# SELECTED PASSAGE:
The “survival” R package helped in a Univariate Cox regression analysis to identify prognostic TRP-associated lncRNAs. To authenticate this study further, the “caret” R package was used to randomly categorize TCGA-PAAD into 2 sets; a training set consisting of 108 samples and an internal validation set comprising 69 samples in a ratio of 3:2. Table 1 displays the clinical traits. Afterward, multivariate Cox regression analysis calculated the risk coefficients of the individual prognostic gene. The equation for risk score is as follows: Risk score = ΣCoef TRlncRNAs × Exp TRlncRNAs. The Coef TRlncRNAs demonstrate the coefficient of each TRlncRNAs and Exp TRlncRNAs show the expression of each TRlncRNAs. The samples were categorized into high and low-risk groups by the median risk score, and we drew the survival curve using the “survival” “survminer” R package. With the help of AUC, an accuracy comparison of prognostic models was performed using the “survivalROC” R package.

Table 1 Characteristics of the datasets

The nomogram establishing

We drew a nomogram using the “rms” R package on the basis of clinical factors. For evaluating the consistency of the actual and predicted survival, we further drew calibration curves for a reliability check.

# PROMPT 1:
Which R packages does the passage on the lncRNA prognostic model name? List every one.
# PROMPT 2:
How would you say “We drew a nomogram using the “rms” R package on the basis of clinical factors.” from the lncRNA prognostic model passage in Spanish?
# PROMPT 3:
Can you print the part of the lncRNA prognostic model passage that opens with the words containing "Table 1 Characteristics" and closes with "a reliability check."?
The items after this passage are not needed for anything here.

# ENTRIES PROVIDED:
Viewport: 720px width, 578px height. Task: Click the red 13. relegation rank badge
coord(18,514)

---

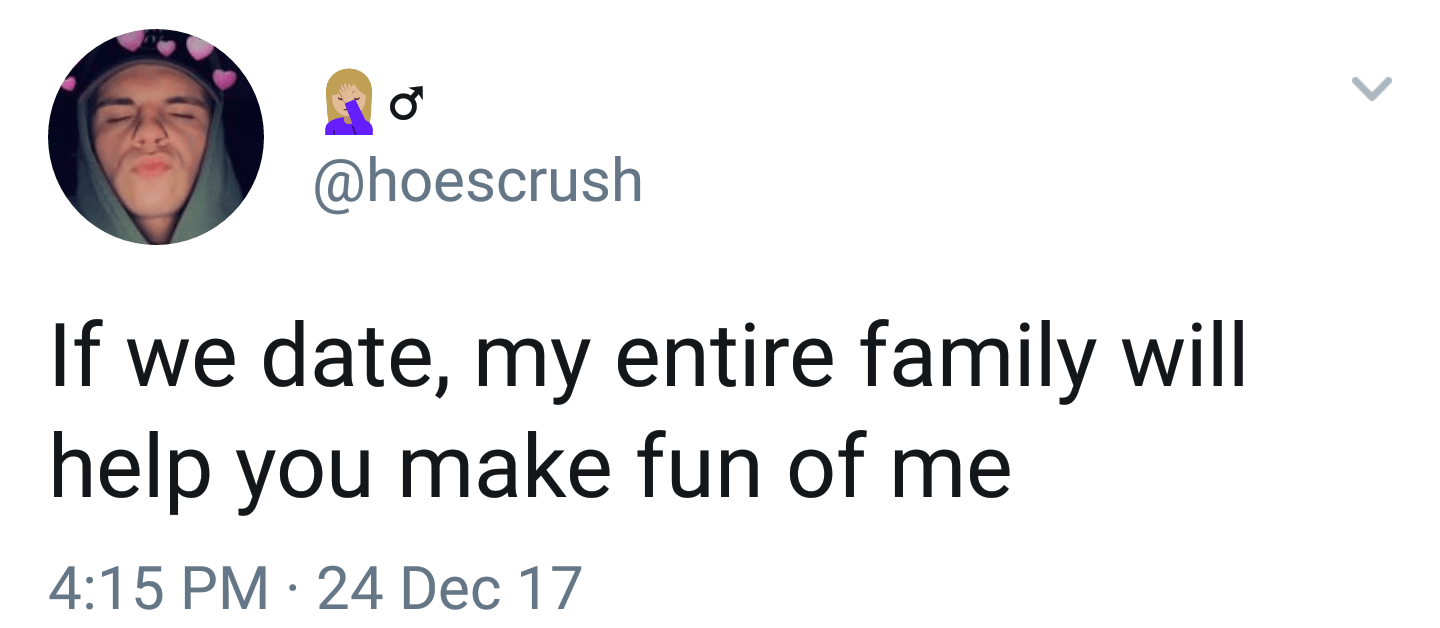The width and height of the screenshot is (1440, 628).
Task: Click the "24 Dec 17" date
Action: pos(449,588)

# EXERCISE ANSWER 1:
survival, caret, survminer, survivalROC, rms

# EXERCISE ANSWER 2:
Elaboramos un nomograma con el paquete de R “rms” a partir de factores clínicos.

# EXERCISE ANSWER 3:
Table 1 Characteristics of the datasets

The nomogram establishing

We drew a nomogram using the “rms” R package on the basis of clinical factors. For evaluating the consistency of the actual and predicted survival, we further drew calibration curves for a reliability check.